12:48 PM on 04/20/2011
Agreed. Bush was trying to recruit participant nations from the beginning, and after the invasion. What I said was very specific. Had these documents preceded the invasion by more time they would be MORE of a smoking gun.

I am so tempted to say that there is never a single reason for any decision. But to talk in absolutes like that is to be automatically wrong. But I will say that extremely rarely is there ever a single reason for any decision. Oil was obviously going to be mentioned. If all Iraq had was Date trees - then they too would be mentioned by international Date brokers. But if Iraq had NO oil - then this would have happened anyway. I think that that is pretty obvious.
10:35 PM on 04/19/2011
Right now, Baghdad is still a subsidiary of Iran, and the North is the heart of Greater Kurdistan. As for the Sunnis, they can't win an open confrontation, but are still plenty strong enough to win plenty.

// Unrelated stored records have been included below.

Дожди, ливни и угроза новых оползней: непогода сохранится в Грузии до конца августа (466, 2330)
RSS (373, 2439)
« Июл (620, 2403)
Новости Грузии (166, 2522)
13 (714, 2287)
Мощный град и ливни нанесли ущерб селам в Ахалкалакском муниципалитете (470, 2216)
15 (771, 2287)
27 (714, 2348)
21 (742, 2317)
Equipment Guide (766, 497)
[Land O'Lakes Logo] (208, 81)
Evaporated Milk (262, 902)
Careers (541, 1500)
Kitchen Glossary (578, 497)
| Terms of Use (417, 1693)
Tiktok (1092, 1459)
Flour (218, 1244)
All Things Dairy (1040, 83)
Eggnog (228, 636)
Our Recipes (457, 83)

So the story about negotiations over oil (which surely did happen in abundance) is that they were as premature back then as they still are today.
02:20 AM on 04/20/2011
Any postponement of an attack on Iraq at this stage will serve no purpose," Ranaan Gissin, a senior Sharon adviser told the Associated Press yesterday. "It will only give Saddam Hussein more of an opportunity to accelerate his programme of weapons of mass destruction."

Israeli intelligence officials had new evidence that Iraq was speeding up efforts to produce biological and chemical weapons, he added
03:25 PM on 04/20/2011
Oh yeah, any statement by an Israeli spy agency person at that time is definitely something that should have been taken at face value.